🤖 AI Summary
Current large model–driven scientific automation systems struggle to accommodate researchers’ personalized requirements—such as resource constraints, methodological preferences, and desired output formats—limiting the practical utility of their generic outputs. This work proposes a three-layer co-evolutionary multi-agent framework that, for the first time, enables joint evolution of a skill repository, user memory, and unlabeled policy learning. Procedural skill distillation facilitates cross-project knowledge reuse, a memory module encodes individual historical experience, and unsupervised policy learning transforms unstructured user feedback into sustained system optimization. Empirical evaluations demonstrate that the proposed system significantly outperforms state-of-the-art AI research assistants across multiple benchmarks, while continuously improving research quality and reducing computational resource consumption through extended use.

▸ Available data

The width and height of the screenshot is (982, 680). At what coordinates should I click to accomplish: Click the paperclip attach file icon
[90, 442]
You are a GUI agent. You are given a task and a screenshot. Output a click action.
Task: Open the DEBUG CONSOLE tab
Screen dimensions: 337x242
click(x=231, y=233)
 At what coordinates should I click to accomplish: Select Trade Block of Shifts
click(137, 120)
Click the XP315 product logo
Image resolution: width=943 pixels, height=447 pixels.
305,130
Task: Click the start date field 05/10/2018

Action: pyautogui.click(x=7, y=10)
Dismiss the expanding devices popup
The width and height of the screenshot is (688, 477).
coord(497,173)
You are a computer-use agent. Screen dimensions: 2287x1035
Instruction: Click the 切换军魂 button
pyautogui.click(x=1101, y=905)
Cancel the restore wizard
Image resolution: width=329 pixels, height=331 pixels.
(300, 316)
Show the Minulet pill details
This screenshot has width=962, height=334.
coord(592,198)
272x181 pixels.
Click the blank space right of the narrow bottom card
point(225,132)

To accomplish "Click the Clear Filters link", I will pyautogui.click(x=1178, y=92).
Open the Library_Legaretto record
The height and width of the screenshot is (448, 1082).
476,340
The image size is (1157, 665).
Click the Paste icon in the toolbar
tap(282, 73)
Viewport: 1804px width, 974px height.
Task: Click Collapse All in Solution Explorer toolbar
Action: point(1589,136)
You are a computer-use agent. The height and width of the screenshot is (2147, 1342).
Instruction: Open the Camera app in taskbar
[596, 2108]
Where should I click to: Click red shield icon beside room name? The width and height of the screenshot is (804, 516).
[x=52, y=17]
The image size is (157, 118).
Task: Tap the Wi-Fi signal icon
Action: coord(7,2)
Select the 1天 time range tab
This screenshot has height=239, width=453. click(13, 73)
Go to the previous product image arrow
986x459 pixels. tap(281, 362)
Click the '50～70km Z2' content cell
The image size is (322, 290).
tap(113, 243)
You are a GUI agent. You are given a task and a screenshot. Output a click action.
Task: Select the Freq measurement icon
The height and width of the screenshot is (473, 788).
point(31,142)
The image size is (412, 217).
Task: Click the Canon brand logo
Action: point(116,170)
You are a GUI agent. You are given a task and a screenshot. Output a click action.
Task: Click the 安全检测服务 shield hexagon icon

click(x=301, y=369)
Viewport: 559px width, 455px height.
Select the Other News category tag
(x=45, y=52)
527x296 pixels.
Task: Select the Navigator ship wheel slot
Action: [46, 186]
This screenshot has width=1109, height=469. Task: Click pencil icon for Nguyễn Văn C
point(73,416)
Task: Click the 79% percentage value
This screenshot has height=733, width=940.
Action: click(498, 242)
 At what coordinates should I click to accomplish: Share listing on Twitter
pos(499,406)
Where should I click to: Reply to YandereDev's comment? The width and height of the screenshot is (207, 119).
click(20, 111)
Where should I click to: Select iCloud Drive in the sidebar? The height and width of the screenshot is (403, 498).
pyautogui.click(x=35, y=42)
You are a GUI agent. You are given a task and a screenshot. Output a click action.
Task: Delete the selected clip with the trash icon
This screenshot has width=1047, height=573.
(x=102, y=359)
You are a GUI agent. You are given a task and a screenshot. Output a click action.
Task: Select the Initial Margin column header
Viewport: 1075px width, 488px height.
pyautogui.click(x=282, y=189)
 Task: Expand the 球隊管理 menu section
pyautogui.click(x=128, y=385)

▸ Apply what you read
1. Please answer from the AI summary on the research framework:
(a) What examples of researchers' personalized requirements does it list?
(b) How many layers does the proposed framework have?
(c) What does the memory module encode?
2. Extend the AI summary on the co-evolutionary research framework, beginning after its last sentence.
The data stands apart from the AI summary and is separate material.

▸ Outputs for the tasks
1.
(a) Resource constraints, methodological preferences, and desired output formats.
(b) Three.
(c) Individual historical experience.

2.
📝 Abstract
LLM-powered multi-agent systems can now automate the full research pipeline from ideation to paper writing, but a fundamental question remains: automation for whom? Researchers operate under different resource configurations, hold different methodological preferences, and target different output formats. A system that produces uniform outputs regardless of these differences will systematically under-serve every individual user, making personalization a precondition for research automation to be genuinely usable. However, achieving it requires three capabilities that current systems lack: accumulating reusable procedural knowledge across projects, retaining user-specific experience across sessions, and internalizing implicit preferences that resist explicit formalization. We propose NanoResearch, a multi-agent framework that addresses these gaps through tri-level co-evolution. A skill bank distills recurring operations into compact procedural rules reusable across projects. A memory module maintains user- and project-specific experience that grounds planning decisions in each user's research history. A label-free policy learning converts free-form feedback into persistent parameter updates of the planner, reshaping subsequent coordination. These three layers co-evolve: reliable skills produce richer memory, richer memory informs better planning, and preference internalization continuously realigns the loop to each user. Extensive experiments demonstrate that NanoResearch delivers substantial gains over state-of-the-art AI research systems, and progressively refines itself to produce better research at lower cost over successive cycles.